Peer-Reviewed Publication

European Molecular Biology Laboratory

Researchers from the European Molecular Biology Laboratory (EMBL) in Heidelberg, Germany, and the EMBL-European Bioinformatics Institute (EMBL-EBI) in Hinxton, UK, have revealed new insights into how sex chromosomes are regulated. A chromatin modifying enzyme helps compensate for the fact that males have only one copy of the sex chromosome X, while females have two. The enzyme distinguishes between male and female sex chromosomes in fruit flies and binds to different locations on the male and female X chromosome, the scientists report in the current issue of the journal Cell. The evolutionarily conserved enzyme is also found in humans.
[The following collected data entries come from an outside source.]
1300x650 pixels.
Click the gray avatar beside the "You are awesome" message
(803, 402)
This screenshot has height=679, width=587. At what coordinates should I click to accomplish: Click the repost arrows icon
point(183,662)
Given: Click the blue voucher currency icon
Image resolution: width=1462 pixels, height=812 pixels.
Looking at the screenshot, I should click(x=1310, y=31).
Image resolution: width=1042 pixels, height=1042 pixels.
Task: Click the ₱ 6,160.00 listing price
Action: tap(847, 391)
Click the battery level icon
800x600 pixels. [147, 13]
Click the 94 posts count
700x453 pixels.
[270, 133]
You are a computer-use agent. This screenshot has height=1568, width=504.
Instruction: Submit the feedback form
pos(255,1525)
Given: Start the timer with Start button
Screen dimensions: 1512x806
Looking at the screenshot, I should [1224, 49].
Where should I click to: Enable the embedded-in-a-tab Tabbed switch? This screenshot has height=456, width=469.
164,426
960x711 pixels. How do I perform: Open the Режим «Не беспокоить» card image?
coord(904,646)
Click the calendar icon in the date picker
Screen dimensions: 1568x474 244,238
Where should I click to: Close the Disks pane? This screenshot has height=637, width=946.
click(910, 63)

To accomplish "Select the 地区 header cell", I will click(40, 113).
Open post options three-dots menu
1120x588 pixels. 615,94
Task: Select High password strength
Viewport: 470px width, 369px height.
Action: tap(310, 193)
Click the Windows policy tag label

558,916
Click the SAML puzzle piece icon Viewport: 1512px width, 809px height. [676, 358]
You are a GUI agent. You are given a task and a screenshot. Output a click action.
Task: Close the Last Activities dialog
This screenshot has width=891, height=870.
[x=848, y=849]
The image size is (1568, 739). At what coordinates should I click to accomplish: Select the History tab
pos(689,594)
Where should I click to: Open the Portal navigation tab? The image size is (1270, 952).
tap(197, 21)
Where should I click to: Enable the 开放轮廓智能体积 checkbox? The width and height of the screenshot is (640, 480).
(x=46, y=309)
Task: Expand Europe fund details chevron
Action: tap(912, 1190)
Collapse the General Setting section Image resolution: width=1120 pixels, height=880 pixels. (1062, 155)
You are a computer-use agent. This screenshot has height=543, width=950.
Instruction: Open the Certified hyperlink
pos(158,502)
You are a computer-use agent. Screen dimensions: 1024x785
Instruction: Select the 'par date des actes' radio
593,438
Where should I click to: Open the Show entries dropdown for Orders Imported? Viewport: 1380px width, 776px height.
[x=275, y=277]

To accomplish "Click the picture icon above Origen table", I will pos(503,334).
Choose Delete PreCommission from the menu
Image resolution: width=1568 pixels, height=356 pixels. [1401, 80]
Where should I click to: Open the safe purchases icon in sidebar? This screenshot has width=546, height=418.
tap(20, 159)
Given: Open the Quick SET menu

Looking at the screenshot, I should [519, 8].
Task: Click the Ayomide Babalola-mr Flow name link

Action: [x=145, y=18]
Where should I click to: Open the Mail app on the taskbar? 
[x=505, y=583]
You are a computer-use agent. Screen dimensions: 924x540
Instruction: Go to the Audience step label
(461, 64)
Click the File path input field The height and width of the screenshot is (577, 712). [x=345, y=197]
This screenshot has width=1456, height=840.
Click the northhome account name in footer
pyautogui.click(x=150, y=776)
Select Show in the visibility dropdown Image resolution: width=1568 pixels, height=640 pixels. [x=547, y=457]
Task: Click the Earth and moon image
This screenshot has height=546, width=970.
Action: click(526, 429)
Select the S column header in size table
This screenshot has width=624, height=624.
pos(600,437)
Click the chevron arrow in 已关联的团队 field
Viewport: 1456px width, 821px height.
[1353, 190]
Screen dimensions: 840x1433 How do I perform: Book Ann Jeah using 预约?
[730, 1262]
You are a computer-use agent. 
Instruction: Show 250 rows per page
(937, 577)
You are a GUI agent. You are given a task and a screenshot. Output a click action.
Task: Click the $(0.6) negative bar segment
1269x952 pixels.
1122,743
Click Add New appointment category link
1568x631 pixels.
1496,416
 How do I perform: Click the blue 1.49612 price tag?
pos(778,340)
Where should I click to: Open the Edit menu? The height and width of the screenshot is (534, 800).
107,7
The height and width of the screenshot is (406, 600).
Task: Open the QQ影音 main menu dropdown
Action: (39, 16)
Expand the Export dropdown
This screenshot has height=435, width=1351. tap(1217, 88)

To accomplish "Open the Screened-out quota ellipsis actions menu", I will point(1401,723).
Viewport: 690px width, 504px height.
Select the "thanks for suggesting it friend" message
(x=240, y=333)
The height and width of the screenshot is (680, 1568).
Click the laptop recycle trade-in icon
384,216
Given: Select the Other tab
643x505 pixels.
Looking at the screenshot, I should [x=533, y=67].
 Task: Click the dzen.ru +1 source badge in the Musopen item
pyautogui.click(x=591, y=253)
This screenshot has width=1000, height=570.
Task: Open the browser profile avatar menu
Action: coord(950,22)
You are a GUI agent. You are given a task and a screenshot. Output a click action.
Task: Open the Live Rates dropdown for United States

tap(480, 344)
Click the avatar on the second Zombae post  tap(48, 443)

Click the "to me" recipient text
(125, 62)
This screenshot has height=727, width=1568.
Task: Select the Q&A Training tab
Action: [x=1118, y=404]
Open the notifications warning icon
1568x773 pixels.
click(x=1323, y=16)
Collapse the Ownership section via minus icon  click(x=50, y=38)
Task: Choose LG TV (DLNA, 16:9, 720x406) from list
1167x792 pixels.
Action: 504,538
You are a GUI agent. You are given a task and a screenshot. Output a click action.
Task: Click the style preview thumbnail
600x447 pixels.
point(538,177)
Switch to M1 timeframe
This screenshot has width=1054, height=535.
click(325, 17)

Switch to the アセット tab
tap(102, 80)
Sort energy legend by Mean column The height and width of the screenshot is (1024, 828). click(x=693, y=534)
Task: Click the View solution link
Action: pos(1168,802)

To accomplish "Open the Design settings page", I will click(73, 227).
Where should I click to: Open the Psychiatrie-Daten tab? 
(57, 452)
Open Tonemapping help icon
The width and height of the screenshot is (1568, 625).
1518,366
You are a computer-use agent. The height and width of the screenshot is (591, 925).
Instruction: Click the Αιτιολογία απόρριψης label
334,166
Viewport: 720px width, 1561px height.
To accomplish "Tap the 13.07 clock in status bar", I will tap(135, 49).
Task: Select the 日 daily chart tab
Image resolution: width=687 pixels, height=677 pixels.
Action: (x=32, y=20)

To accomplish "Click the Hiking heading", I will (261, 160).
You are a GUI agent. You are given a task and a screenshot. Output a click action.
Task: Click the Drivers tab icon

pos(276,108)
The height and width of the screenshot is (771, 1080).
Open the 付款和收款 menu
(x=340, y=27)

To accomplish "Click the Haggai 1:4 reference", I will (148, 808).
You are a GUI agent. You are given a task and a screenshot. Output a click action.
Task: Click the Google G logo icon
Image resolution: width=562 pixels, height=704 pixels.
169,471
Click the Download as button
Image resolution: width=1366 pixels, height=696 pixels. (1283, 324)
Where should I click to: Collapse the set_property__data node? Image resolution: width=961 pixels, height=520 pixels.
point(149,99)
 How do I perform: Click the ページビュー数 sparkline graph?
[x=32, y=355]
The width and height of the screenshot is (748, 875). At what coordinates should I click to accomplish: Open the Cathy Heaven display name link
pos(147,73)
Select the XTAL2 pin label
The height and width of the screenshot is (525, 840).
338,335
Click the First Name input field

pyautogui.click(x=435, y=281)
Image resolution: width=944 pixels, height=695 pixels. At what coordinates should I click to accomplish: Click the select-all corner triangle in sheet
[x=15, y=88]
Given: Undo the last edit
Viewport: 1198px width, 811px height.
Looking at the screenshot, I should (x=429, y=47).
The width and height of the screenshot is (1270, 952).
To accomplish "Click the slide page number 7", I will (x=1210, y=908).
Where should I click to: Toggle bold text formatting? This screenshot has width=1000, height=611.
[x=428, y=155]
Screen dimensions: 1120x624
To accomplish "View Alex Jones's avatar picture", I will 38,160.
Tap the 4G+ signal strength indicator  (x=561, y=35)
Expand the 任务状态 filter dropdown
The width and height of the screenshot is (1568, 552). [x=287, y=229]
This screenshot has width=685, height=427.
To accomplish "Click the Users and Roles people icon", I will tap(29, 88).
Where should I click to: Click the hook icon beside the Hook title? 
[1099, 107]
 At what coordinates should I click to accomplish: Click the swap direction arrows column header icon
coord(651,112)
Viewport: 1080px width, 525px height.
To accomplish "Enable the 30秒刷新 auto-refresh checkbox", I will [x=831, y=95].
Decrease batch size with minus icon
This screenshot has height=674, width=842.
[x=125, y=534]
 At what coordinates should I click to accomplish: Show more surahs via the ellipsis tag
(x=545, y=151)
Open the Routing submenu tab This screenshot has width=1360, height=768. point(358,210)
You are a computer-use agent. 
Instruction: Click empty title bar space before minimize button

In species ranging from insects to humans, sex chromosomes, the famous X and Y, are responsible for determining gender. Females have two copies of the X chromosome while males have one X and one Y. This could mean that females produce twice as many proteins from the genes carried on the X chromosome as males. However, fruit flies compensate for the sex chromosome difference by doubling the activity of genes on the X chromosome in males – a vital process called dosage compensation. Biologists already know that a molecular machine called the MSL complex achieves dosage compensation in flies, but it remains unclear how exactly it accomplishes its function.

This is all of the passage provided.